The worst nuclear disaster occurred on 26 April 1986 in Ukraine, then one of the 15 Soviet republics, when Reactor No. 4 of this nuclear power plant on the border of Belarus exploded, contaminating up to three quarters of Europe, especially Ukraine, Belarus and Russia.
The reactor released a huge amount of radioactive particles and gases into the sky. In total, 400 times more radioactivity than in the atomic bomb dropped on Hiroshima. Within 48 hours of the Chernobyl accident, bombers were dispatched from Moscow to disperse radioactive clouds heading toward the Soviet capital. Thus, Belarusian land in particular was inundated with radioactive rain for about ten hours. In total, 23% of Belarus’ territory was contaminated. The rain contaminated and permanently doomed the inhabitants of the affected regions. The number of victims of the consequences of the accident numbered in the hundreds of thousands.
Thirty-six years later, the fear of nuclear catastrophe returned when the Chernobyl nuclear power plant was seized by the Russian military on February 25, 2022.

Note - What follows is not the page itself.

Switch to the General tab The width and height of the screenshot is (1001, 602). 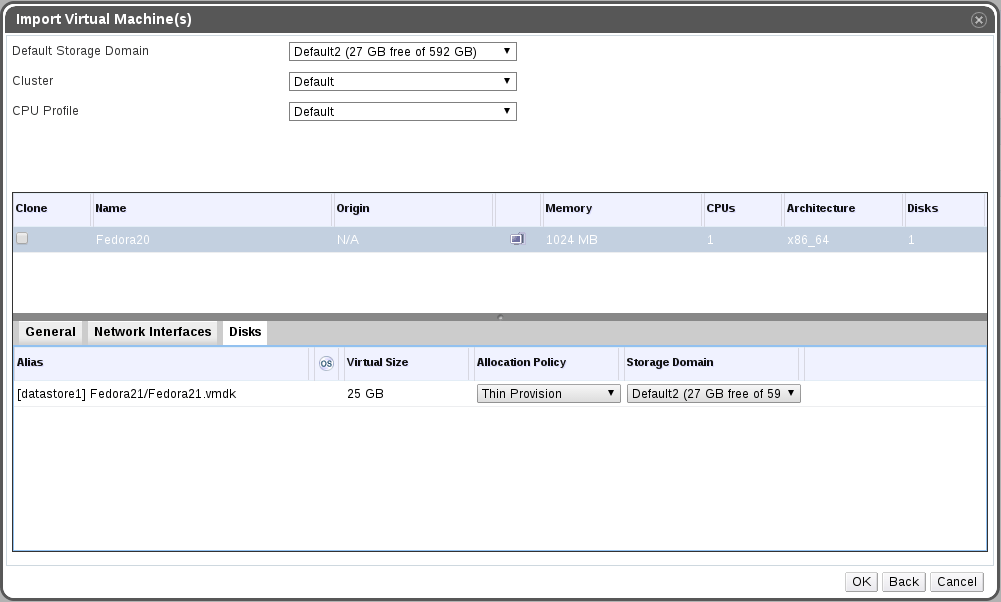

According to Timothy A. Mousseau, a professor of biological sciences at the University of South Carolina, a direct release of radioactive material into the vaults could have released many more particles into the environment than in 1986. This would be an ecological disaster of global proportions.
The war in Ukraine reopens the discussion about the danger of indecisiveness of democratic countries in the face of growing authoritarianism in Eastern Europe because of their own energy dependence – today we are already talking about a global nuclear threat because of the current military situation in Ukraine.
We call on political, social, business, scientific, cultural, and sporting communities to unite to find a way to immediately end hostilities in Ukraine, and thus prevent a potential nuclear catastrophe.